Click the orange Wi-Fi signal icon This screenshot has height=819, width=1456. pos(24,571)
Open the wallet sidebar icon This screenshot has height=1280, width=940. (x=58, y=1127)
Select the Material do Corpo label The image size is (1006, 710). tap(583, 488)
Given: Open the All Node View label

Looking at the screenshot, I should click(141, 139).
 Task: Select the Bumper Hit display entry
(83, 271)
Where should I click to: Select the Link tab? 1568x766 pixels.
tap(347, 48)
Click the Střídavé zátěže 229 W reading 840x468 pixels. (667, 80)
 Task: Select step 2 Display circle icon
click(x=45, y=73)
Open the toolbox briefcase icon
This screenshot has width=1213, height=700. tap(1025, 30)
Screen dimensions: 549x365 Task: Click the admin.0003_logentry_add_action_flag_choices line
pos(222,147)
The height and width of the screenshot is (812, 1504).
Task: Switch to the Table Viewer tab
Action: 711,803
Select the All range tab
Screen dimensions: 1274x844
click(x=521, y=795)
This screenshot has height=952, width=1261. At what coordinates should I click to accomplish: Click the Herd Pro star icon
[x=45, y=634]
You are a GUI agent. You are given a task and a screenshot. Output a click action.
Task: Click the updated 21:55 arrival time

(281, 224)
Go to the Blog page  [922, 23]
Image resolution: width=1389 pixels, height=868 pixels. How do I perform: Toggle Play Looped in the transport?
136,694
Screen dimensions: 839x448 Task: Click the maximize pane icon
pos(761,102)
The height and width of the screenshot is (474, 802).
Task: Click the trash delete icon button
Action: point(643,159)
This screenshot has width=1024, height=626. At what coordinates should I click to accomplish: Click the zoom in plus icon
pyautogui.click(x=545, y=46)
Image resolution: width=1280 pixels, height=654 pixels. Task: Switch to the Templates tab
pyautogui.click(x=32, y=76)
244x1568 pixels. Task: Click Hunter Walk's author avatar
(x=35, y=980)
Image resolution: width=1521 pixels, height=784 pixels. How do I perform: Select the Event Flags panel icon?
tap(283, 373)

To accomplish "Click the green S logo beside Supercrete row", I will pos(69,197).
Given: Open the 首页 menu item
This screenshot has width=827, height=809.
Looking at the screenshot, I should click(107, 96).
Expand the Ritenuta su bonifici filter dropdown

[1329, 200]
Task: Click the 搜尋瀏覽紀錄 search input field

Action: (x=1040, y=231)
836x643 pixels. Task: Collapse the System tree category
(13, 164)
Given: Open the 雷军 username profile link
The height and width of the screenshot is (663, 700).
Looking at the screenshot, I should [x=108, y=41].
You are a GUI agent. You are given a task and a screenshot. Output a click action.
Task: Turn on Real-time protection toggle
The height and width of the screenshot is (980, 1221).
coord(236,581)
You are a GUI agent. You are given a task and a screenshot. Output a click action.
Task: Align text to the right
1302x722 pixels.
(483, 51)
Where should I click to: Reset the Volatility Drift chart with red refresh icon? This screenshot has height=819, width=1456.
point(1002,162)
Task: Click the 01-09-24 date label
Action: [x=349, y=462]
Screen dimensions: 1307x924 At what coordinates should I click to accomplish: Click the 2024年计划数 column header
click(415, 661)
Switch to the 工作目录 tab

= = = =

Can you rewrite all the lines above so that every "Screen dimensions" becomes "Screen size", with nothing else changed?

Problem solution:
Click the orange Wi-Fi signal icon This screenshot has height=819, width=1456. pos(24,571)
Open the wallet sidebar icon This screenshot has height=1280, width=940. (x=58, y=1127)
Select the Material do Corpo label The image size is (1006, 710). tap(583, 488)
Given: Open the All Node View label

Looking at the screenshot, I should click(141, 139).
 Task: Select the Bumper Hit display entry
(83, 271)
Where should I click to: Select the Link tab? 1568x766 pixels.
tap(347, 48)
Click the Střídavé zátěže 229 W reading 840x468 pixels. (667, 80)
 Task: Select step 2 Display circle icon
click(x=45, y=73)
Open the toolbox briefcase icon
This screenshot has width=1213, height=700. tap(1025, 30)
Screen size: 549x365 Task: Click the admin.0003_logentry_add_action_flag_choices line
pos(222,147)
The height and width of the screenshot is (812, 1504).
Task: Switch to the Table Viewer tab
Action: 711,803
Select the All range tab
Screen size: 1274x844
click(x=521, y=795)
This screenshot has height=952, width=1261. At what coordinates should I click to accomplish: Click the Herd Pro star icon
[x=45, y=634]
You are a GUI agent. You are given a task and a screenshot. Output a click action.
Task: Click the updated 21:55 arrival time

(281, 224)
Go to the Blog page  [922, 23]
Image resolution: width=1389 pixels, height=868 pixels. How do I perform: Toggle Play Looped in the transport?
136,694
Screen size: 839x448 Task: Click the maximize pane icon
pos(761,102)
The height and width of the screenshot is (474, 802).
Task: Click the trash delete icon button
Action: point(643,159)
This screenshot has width=1024, height=626. At what coordinates should I click to accomplish: Click the zoom in plus icon
pyautogui.click(x=545, y=46)
Image resolution: width=1280 pixels, height=654 pixels. Task: Switch to the Templates tab
pyautogui.click(x=32, y=76)
244x1568 pixels. Task: Click Hunter Walk's author avatar
(x=35, y=980)
Image resolution: width=1521 pixels, height=784 pixels. How do I perform: Select the Event Flags panel icon?
tap(283, 373)

To accomplish "Click the green S logo beside Supercrete row", I will pos(69,197).
Given: Open the 首页 menu item
This screenshot has width=827, height=809.
Looking at the screenshot, I should click(107, 96).
Expand the Ritenuta su bonifici filter dropdown

[1329, 200]
Task: Click the 搜尋瀏覽紀錄 search input field

Action: (x=1040, y=231)
836x643 pixels. Task: Collapse the System tree category
(13, 164)
Given: Open the 雷军 username profile link
The height and width of the screenshot is (663, 700).
Looking at the screenshot, I should [x=108, y=41].
You are a GUI agent. You are given a task and a screenshot. Output a click action.
Task: Turn on Real-time protection toggle
The height and width of the screenshot is (980, 1221).
coord(236,581)
You are a GUI agent. You are given a task and a screenshot. Output a click action.
Task: Align text to the right
1302x722 pixels.
(483, 51)
Where should I click to: Reset the Volatility Drift chart with red refresh icon? This screenshot has height=819, width=1456.
point(1002,162)
Task: Click the 01-09-24 date label
Action: [x=349, y=462]
Screen size: 1307x924 At what coordinates should I click to accomplish: Click the 2024年计划数 column header
click(415, 661)
Switch to the 工作目录 tab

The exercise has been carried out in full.